Bertha & Hapsa
Bertha Pappenheim & Hapsa Khan
Zwei ungeschriebene Briefe
/ von Hemin Shwan
Beide Frauen sind Teil des Beginns einer Frauenbewegung in der Welt, die später Feminismus genannt werden wird. Durch diese Bewegung versuchten Aktivistinnen in verschiedenen Ländern Frauen Rechte zu sichern, etwa das Recht auf Arbeit oder das Wahlrecht. Frau Bertha Pappenheim und Frau Hapsa Khan sind Beispiele für diese Aktivistinnen. Damals war die Kommunikation nicht so wie heute. Wir stellen uns vor, dass die beiden Frauen sich kennenlernten und einander Briefe schrieben.
Wien, Österreich, 1. April 1935
Sehr geehrte Frau Khan,
ich hoffe, dieser Brief erreicht Sie gut.
Ich habe gehört, dass Sie sich für Frauenfragen in Ihrer Region engagieren. Ich würde sagen, dass mich das glücklich gemacht hat.
Ich versuche, eine Organisation für Frauen zu gründen. Ich weiß, dass es nicht leicht sein wird, aber das ist der einzige Weg, um zusammenzuarbeiten und gemeinsam stark zu sein. Ich würde gerne mehr über die Situation dort erfahren, welche Art von Probleme Frauen in Ihrem Land haben?
Bitte schreiben Sie mir zurück und lassen Sie uns in Kontakt bleiben. Vielleicht können wir uns eines Tages treffen.
Mit freundlichen Grüßen
Bertha Pappenheim
Autonome Region Kurdistan, Irak, 15. Juni 1935
Sehr geehrte Frau Pappenheim,
ich freue mich sehr über Ihren Brief und darüber, Sie kennenzulernen.
Ich stimme Ihnen zu, Frauen müssen zusammenhalten und was wäre besser als eine Organisation, die Frauen an einen Tisch bringt.
Das Problem hier ist, dass Frauen nicht ermutigt werden, zur Schule zu gehen. Aus diesem Grund muss ich Familien davon überzeugen, ihre Kinder zur Schule zu schicken. Also habe ich bereits eine Schule für Frauen eingerichtet, aber das reicht nicht aus: Ich versuche, die Perspektive der Gesellschaft zu verändern. Leicht ist es sicher nicht, aber wir machen weiter.
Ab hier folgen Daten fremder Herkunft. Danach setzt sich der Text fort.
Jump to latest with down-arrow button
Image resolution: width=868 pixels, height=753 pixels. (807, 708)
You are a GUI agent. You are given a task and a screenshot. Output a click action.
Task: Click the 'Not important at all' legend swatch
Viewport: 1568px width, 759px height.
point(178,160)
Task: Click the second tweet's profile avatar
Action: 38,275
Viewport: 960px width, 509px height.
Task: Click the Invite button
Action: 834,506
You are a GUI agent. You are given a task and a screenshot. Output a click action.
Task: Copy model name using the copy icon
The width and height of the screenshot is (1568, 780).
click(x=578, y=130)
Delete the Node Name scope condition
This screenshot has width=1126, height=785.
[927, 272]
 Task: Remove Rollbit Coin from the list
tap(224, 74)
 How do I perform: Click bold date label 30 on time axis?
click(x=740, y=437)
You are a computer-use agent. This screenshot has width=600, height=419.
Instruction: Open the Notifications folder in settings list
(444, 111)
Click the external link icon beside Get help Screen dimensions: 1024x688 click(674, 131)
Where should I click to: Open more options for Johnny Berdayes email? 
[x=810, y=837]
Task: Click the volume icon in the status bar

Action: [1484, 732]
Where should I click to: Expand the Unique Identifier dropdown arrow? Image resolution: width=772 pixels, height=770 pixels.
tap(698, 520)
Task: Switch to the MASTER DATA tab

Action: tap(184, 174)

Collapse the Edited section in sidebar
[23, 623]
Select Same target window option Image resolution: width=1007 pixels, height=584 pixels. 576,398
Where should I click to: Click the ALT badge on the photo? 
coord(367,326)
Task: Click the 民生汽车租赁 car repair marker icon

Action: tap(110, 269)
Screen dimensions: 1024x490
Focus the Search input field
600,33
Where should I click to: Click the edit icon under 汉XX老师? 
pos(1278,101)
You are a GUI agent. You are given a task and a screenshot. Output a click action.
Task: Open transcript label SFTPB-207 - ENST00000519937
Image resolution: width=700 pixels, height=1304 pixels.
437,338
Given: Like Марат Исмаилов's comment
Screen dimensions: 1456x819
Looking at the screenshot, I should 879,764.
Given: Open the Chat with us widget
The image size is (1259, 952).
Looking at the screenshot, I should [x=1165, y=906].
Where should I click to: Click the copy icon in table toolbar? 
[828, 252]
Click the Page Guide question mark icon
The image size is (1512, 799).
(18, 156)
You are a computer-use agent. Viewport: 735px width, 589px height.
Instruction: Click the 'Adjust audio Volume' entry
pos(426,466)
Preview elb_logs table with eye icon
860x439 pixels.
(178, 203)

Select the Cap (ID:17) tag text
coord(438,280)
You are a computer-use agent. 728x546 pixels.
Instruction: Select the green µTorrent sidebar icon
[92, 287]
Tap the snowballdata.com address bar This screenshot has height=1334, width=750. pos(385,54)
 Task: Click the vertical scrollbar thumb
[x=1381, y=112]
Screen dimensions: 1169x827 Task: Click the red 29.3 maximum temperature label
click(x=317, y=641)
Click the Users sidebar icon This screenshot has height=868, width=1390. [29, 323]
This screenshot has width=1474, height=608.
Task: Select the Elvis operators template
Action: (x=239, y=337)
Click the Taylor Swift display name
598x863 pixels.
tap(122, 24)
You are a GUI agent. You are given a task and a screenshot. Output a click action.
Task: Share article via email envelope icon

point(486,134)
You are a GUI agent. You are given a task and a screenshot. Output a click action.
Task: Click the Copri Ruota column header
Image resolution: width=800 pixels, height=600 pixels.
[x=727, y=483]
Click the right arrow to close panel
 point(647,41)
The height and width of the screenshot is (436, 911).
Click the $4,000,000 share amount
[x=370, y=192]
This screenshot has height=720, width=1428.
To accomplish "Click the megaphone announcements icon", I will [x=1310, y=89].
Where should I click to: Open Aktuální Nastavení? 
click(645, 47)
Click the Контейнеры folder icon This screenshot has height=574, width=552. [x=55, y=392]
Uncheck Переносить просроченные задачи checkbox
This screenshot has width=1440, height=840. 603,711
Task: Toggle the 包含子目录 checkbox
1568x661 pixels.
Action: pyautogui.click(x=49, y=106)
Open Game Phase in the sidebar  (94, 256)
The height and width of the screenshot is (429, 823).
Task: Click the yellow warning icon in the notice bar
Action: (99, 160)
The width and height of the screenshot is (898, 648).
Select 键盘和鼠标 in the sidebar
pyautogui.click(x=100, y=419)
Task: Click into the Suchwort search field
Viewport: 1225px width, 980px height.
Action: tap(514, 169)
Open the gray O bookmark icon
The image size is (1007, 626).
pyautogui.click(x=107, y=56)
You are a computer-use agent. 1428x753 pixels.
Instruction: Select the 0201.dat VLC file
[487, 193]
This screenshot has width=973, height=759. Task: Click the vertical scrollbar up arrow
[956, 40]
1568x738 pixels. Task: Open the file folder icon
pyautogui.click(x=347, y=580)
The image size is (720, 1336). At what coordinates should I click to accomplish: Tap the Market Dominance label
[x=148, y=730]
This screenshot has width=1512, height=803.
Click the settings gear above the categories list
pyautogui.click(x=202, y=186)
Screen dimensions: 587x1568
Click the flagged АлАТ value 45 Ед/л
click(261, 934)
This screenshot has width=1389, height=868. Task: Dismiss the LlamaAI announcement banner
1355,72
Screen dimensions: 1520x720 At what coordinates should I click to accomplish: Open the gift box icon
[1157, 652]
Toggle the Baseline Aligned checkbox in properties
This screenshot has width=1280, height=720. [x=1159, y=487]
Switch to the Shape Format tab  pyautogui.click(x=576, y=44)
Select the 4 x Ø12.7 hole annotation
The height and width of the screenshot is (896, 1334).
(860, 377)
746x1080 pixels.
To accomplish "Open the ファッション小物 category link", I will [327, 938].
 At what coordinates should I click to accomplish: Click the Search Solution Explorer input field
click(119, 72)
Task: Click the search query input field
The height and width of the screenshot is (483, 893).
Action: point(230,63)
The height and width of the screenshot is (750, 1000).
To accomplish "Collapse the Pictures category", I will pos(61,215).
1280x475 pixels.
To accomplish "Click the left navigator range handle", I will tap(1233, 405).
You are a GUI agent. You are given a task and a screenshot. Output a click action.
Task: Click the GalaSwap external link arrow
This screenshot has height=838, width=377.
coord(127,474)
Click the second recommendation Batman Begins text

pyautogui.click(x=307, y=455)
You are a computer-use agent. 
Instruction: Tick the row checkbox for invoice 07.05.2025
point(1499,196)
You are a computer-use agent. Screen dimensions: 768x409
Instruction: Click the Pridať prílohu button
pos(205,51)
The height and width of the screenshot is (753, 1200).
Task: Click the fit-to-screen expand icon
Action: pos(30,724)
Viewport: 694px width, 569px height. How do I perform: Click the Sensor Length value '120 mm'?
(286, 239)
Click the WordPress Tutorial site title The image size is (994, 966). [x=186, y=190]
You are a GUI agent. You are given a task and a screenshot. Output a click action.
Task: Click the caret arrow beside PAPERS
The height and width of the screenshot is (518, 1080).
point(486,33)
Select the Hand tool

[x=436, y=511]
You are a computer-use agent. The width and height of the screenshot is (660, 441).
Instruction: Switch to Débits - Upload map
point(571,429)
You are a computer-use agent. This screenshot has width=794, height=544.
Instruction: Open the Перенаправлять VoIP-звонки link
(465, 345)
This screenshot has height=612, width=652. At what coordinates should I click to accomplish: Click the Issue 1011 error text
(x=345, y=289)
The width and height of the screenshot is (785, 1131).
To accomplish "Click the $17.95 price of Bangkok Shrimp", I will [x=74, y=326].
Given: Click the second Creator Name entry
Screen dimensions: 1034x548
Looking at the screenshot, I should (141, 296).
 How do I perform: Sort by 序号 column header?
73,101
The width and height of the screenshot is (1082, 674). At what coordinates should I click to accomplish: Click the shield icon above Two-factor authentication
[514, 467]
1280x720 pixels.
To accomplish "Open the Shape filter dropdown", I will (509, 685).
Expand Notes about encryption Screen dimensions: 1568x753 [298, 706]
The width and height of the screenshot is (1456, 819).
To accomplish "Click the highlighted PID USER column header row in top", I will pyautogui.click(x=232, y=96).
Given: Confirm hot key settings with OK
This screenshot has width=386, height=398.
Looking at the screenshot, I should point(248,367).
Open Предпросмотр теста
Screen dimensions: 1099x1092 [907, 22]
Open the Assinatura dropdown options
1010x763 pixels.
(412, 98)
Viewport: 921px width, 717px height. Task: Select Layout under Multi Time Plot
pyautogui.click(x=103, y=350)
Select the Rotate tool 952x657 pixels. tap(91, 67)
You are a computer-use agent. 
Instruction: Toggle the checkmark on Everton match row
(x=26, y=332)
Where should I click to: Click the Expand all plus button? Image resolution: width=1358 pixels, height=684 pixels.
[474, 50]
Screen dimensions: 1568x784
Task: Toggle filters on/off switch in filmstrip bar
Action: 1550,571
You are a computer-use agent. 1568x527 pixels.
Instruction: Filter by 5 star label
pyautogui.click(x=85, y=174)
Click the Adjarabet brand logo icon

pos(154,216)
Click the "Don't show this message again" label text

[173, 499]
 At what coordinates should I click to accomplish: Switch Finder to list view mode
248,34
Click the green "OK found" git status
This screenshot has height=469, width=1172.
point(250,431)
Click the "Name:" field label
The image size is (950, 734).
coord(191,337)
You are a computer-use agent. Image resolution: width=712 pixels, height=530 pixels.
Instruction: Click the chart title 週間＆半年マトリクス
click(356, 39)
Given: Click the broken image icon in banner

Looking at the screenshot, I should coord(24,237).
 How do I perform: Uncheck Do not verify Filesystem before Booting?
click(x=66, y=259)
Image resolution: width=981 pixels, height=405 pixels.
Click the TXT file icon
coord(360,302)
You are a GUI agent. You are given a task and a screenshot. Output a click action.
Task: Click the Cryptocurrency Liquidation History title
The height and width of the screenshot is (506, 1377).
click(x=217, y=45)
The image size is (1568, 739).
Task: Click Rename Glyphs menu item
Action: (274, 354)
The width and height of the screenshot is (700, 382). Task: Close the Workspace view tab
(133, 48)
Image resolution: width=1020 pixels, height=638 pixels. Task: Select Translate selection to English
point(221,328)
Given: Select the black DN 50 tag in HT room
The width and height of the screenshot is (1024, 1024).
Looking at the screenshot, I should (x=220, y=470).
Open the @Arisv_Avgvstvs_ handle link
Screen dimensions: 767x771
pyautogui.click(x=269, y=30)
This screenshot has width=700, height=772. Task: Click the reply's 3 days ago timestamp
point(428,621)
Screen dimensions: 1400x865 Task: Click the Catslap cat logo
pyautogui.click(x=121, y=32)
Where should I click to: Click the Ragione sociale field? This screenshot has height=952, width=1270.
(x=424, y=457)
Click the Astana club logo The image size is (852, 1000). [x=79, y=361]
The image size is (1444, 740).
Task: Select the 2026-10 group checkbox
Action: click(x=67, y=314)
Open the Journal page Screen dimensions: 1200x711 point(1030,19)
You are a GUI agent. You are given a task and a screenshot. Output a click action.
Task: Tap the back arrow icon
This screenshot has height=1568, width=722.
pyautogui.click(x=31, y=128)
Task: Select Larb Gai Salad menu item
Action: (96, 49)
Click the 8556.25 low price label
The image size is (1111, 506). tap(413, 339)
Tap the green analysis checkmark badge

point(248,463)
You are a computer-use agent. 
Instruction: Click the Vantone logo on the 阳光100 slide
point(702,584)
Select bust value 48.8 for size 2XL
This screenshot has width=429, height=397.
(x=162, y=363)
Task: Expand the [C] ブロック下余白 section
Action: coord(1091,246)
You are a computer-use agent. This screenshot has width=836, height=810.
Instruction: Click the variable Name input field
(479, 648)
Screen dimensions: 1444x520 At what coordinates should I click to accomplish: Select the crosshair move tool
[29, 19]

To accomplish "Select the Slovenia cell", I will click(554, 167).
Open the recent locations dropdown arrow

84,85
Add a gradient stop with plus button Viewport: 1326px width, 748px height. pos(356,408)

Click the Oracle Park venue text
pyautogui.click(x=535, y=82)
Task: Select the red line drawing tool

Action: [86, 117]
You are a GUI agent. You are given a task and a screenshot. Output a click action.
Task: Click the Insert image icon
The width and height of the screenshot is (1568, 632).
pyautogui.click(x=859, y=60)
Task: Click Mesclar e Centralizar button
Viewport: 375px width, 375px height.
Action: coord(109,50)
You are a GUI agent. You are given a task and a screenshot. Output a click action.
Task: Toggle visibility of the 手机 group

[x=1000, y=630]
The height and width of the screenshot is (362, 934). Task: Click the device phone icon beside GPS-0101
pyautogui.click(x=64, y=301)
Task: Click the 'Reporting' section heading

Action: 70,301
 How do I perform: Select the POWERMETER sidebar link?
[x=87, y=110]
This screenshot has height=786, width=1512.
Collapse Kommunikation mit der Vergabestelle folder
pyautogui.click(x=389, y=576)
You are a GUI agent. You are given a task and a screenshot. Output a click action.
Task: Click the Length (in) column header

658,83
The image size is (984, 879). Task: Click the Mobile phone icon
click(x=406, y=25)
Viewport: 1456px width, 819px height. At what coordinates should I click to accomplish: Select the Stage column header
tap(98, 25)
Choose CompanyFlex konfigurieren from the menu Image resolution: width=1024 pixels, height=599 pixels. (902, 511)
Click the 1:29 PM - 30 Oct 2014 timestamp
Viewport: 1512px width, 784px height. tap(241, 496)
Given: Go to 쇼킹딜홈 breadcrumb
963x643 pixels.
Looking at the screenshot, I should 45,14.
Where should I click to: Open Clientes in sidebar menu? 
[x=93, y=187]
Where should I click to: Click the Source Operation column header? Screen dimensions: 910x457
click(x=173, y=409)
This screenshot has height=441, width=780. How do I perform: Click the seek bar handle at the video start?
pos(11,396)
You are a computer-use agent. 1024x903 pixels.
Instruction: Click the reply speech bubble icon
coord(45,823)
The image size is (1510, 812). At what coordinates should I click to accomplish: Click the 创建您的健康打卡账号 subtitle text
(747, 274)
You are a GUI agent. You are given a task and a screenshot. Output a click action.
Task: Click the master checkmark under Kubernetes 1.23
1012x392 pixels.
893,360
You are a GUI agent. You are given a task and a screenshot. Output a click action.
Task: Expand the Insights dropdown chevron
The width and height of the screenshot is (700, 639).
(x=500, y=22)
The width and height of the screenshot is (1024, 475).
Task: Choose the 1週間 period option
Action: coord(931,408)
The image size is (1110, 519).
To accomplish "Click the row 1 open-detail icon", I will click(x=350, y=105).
Ich freue mich auf Ihren nächsten Brief, bis dahin wünsche ich Ihnen einen schönen Sommer!
Hapsa Khan
Bertha Pappenheim (1859–1936) war eine österreichisch-deutsche Frauenrechtlerin, soziale Pionierin und Gründerin des Jüdischen Frauenbundes. Geboren in Wien als dritte Tochter, ihr Vater stammte aus Bratislava, ihre Mutter aus Frankfurt/Main. Mit 19 Jahren übersiedelte sie zusammen mit ihrer Mutter nach Frankfurt/Main. Auf dem Kongress des International Council of Women 1904 in Berlin wurde die Gründung eines nationalen jüdischen Frauenbundes beschlossen und Pappenheim wurde zur ersten Vorsitzenden gewählt. Diese Tätigkeit übte sie bis zu ihrem Tod aus. Sie wurde neben ihrer Mutter auf dem Frankfurter Friedhof (Alter Jüdischer Friedhof) beerdigt.
Hapsa Khan (1891–1953) ware eine frühe kurdische feministische und nationalistische Führerin. Geboren in Sulaymaniyah in der kurdischen Region im Irak, gründete sie mit der Kurdischen Frauenvereinigung die erste Frauenorganisation im Irak. Das Haus von Hapsa Khan wurde zu einem Zentrum für kurdische Frauenrechte. 1926 gründete sie die erste Frauenschule im Irak. 1930 schrieb sie einen Brief an den League of Nations, in dem sie um Unterstützung für die Rechte des kurdischen Volks bat. Mit 62 Jahren starb Khan. Ihr Haus wurde nach ihrem Wunsch zu einer Schule.
Editorische Notiz:
Zwei Frauen ist ein Literaturprojekt: Alle Texte hier sind fiktiv.
Die Texte orientieren sich an faktischen, historischen Gegebenheiten, um die Persönlichkeiten vorzustellen. Dennoch erheben sie weder journalistische noch wissenschaftliche Ansprüche der Gründlichkeit, sondern erlauben sich literarische Freiheit.